▶ [What is needed]: Please print nothing but the lines from the one with "Viewport: 587px width, 333px height." to the last line of the records below, and omit pictures.

::: Extracted records :::

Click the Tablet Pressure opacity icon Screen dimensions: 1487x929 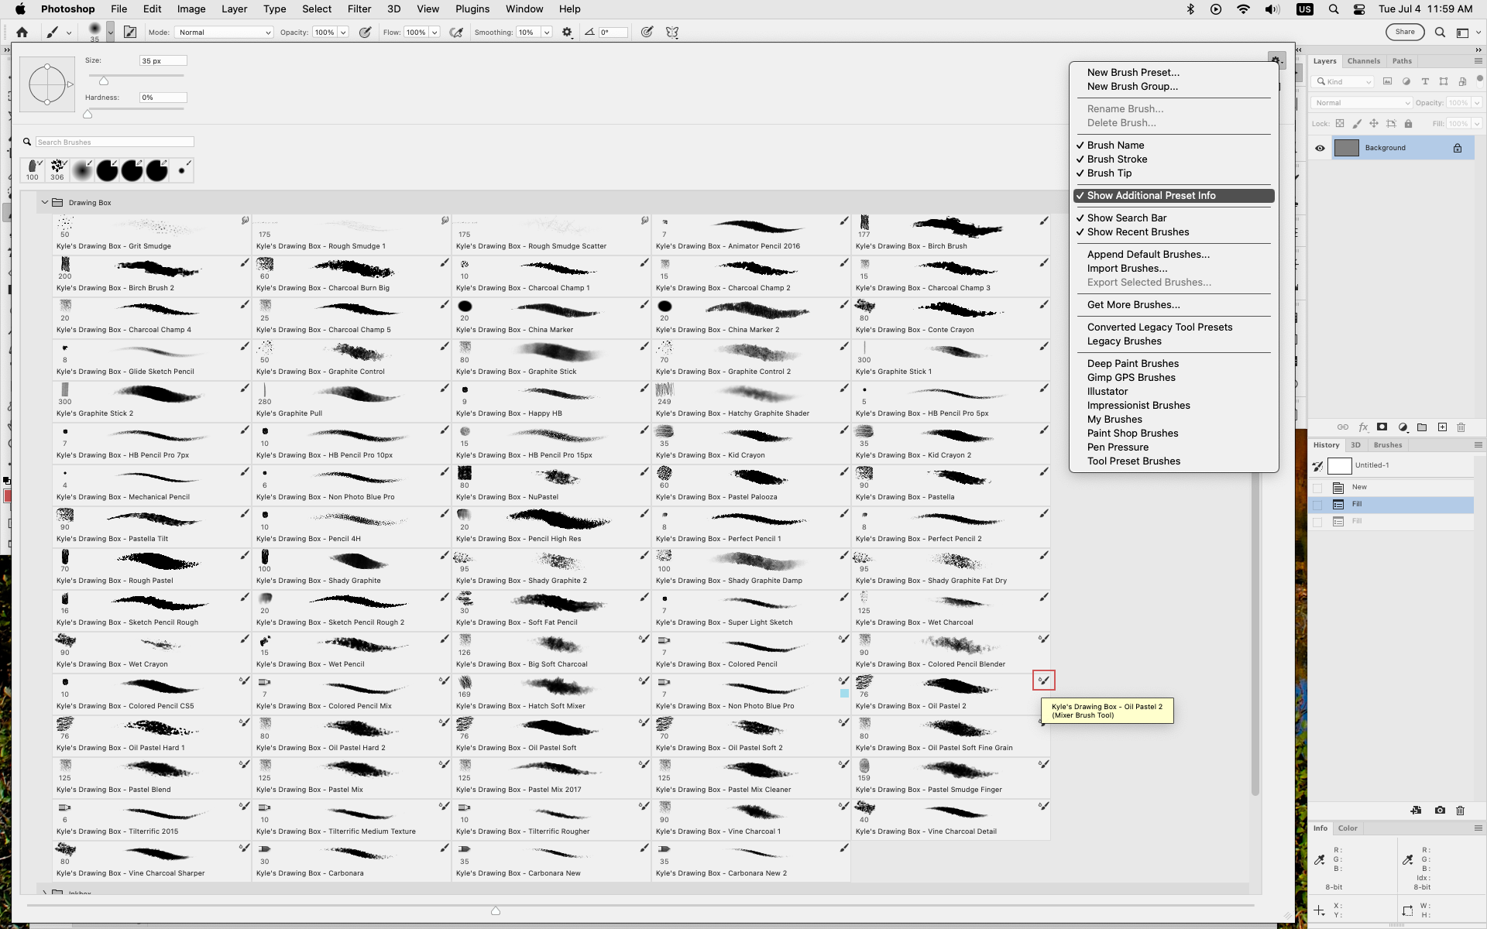(x=365, y=32)
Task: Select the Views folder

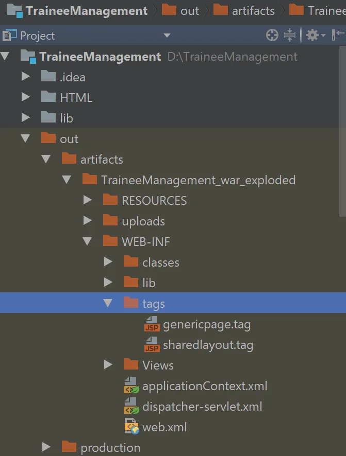Action: tap(158, 365)

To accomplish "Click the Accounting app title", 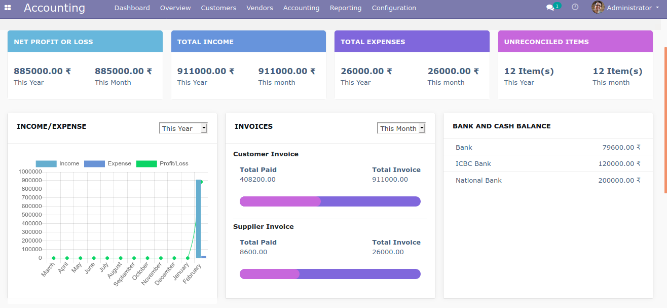I will 54,8.
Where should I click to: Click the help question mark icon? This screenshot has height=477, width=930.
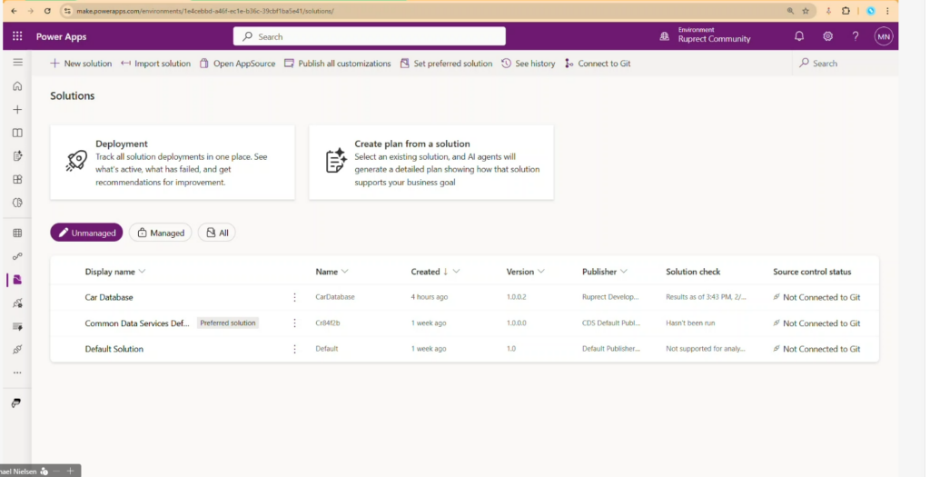tap(855, 36)

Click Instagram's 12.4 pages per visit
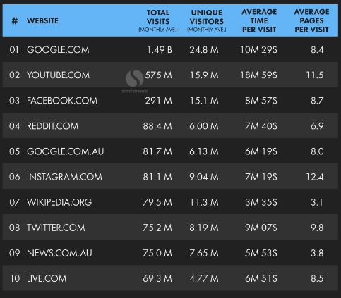click(x=315, y=177)
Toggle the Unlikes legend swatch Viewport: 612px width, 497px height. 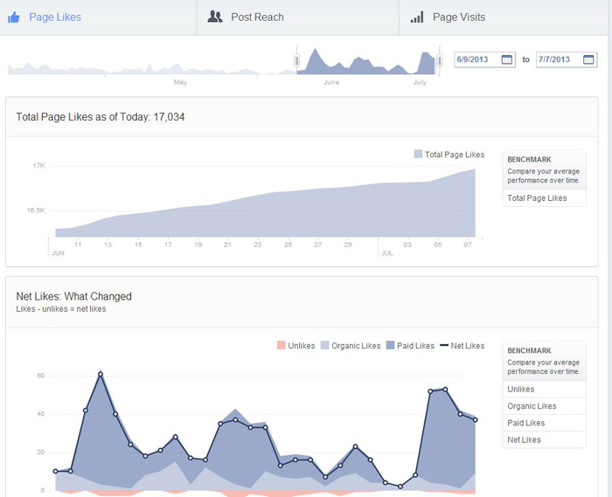coord(281,345)
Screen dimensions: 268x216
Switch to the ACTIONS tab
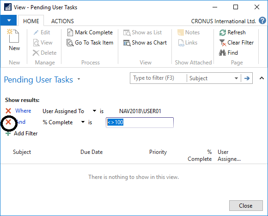point(62,21)
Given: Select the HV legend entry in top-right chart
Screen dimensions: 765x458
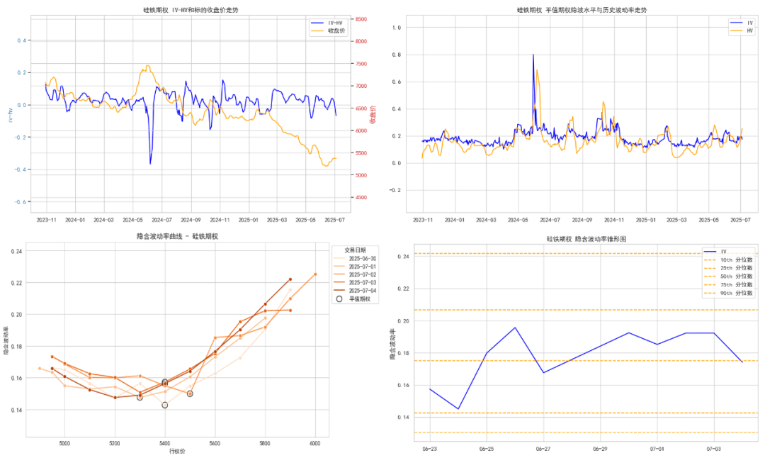Looking at the screenshot, I should (x=742, y=30).
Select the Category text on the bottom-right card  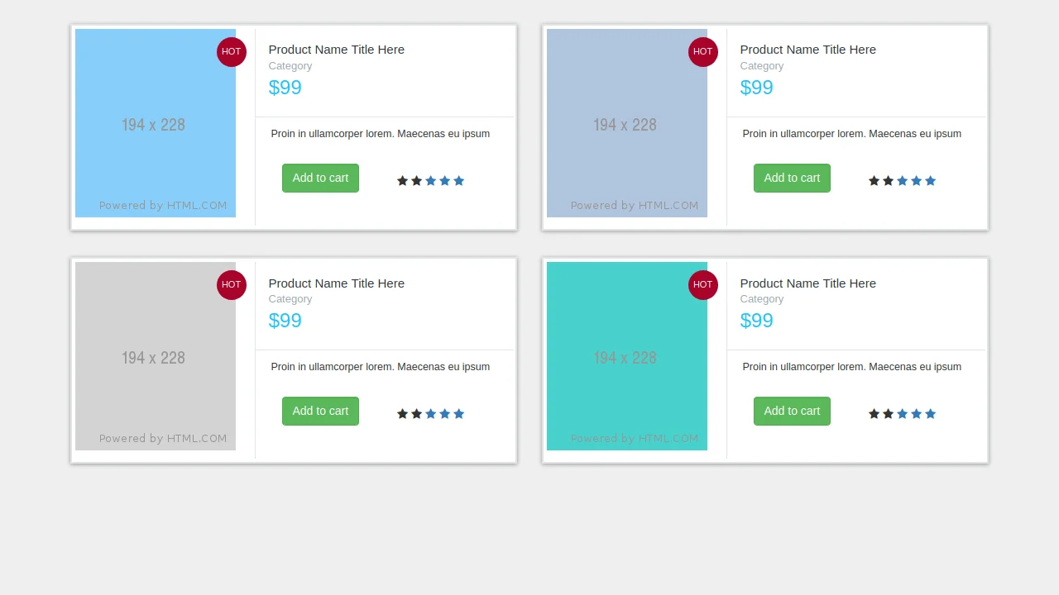click(x=762, y=299)
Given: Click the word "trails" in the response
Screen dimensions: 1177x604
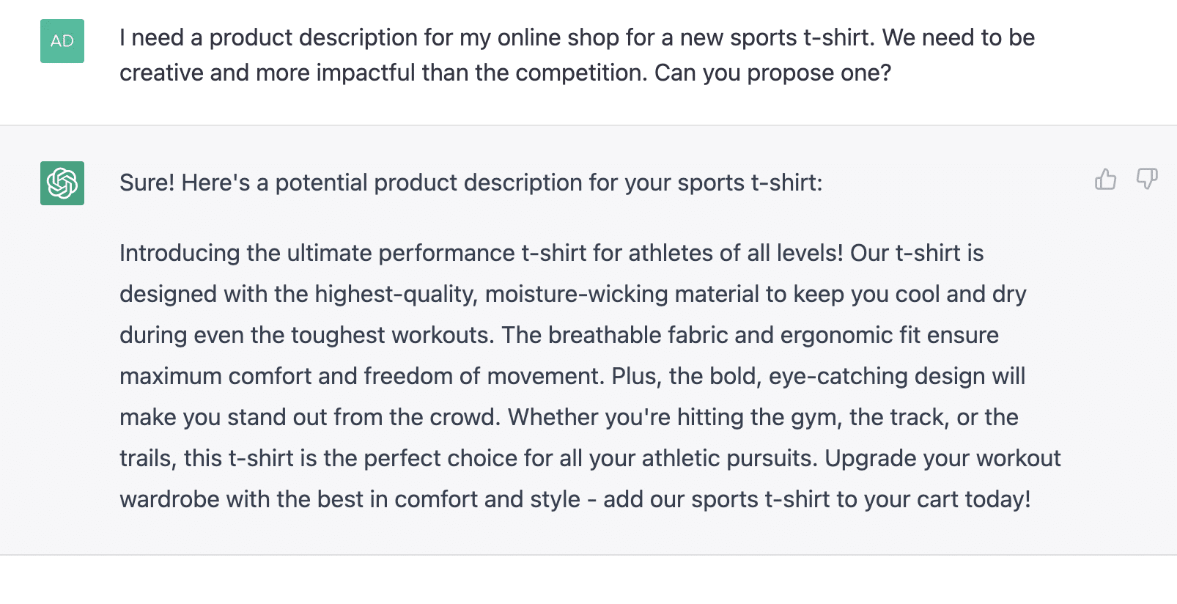Looking at the screenshot, I should click(147, 459).
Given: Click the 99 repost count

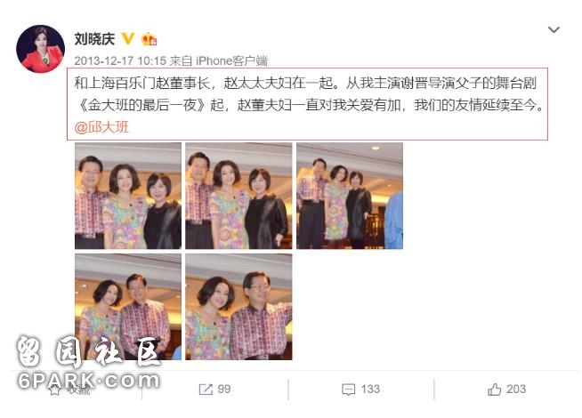Looking at the screenshot, I should [x=224, y=389].
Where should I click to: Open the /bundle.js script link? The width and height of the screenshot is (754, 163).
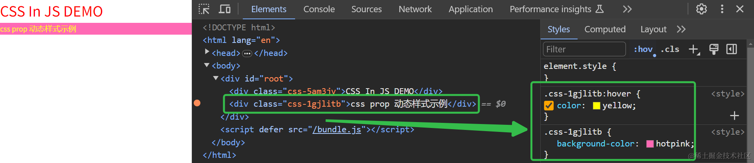pos(336,130)
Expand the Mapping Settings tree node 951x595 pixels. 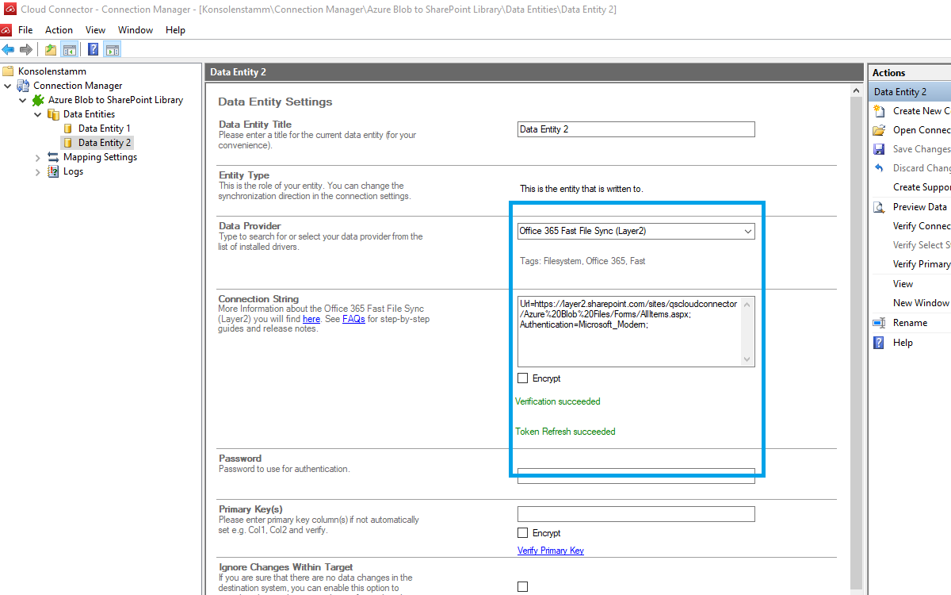point(37,158)
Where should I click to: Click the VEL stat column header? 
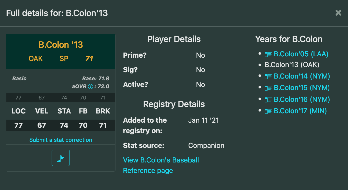click(41, 111)

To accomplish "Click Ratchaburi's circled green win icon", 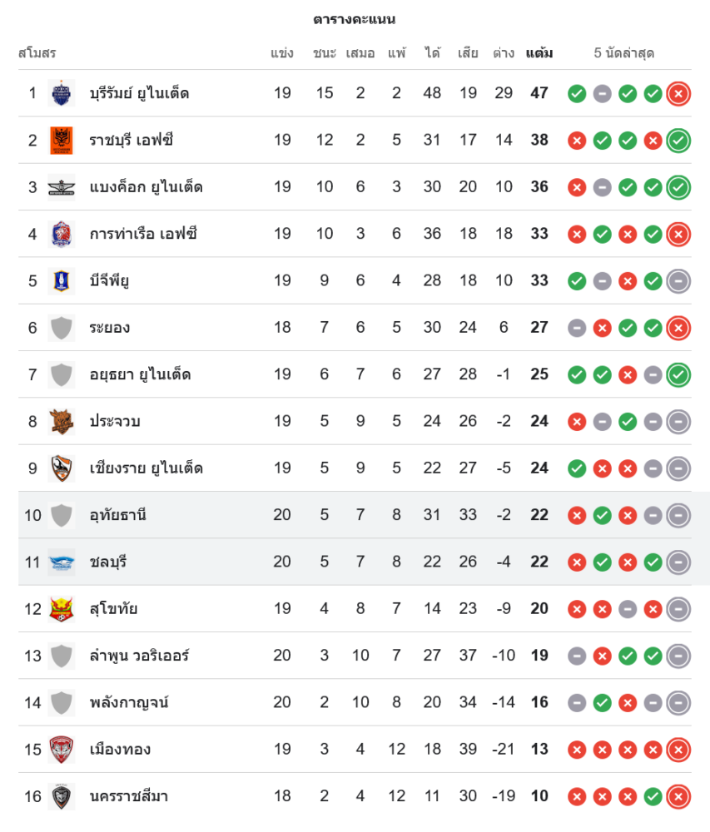I will coord(678,140).
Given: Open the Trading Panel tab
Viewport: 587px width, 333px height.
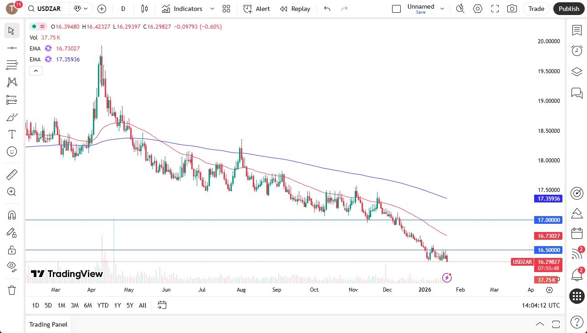Looking at the screenshot, I should click(x=48, y=324).
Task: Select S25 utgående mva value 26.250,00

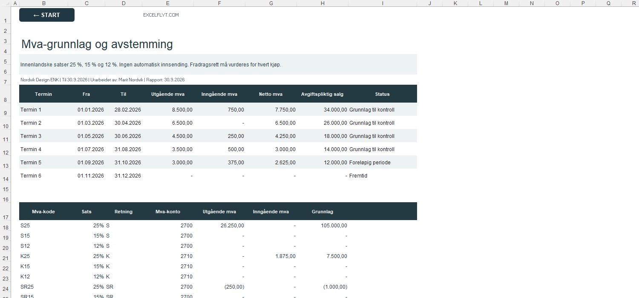Action: pos(219,226)
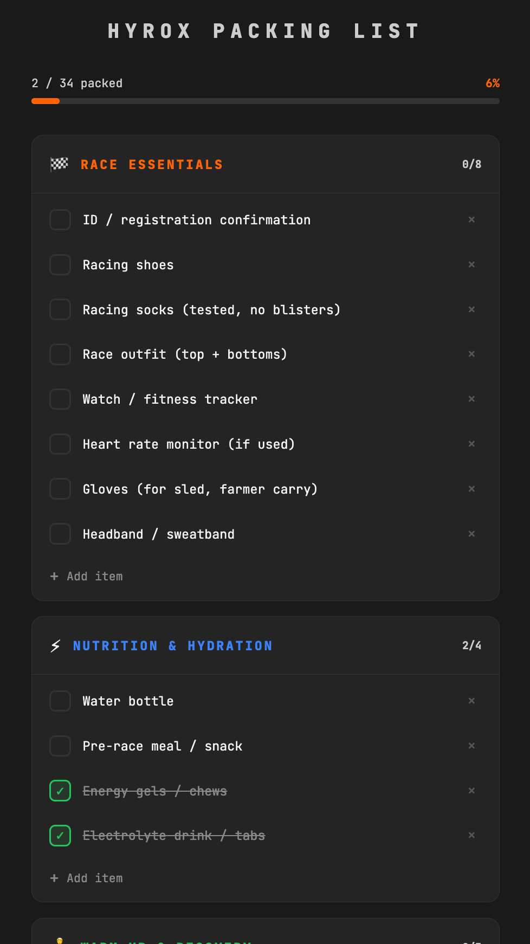Uncheck Electrolyte drink / tabs
The width and height of the screenshot is (530, 944).
[x=60, y=836]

:::

▶ [Answer section]:
Viewport: 587px width, 333px height.
Looking at the screenshot, I should click(x=48, y=324).
Task: Select S25 utgående mva value 26.250,00

Action: pos(219,226)
Uncheck Electrolyte drink / tabs
The width and height of the screenshot is (530, 944).
[x=60, y=836]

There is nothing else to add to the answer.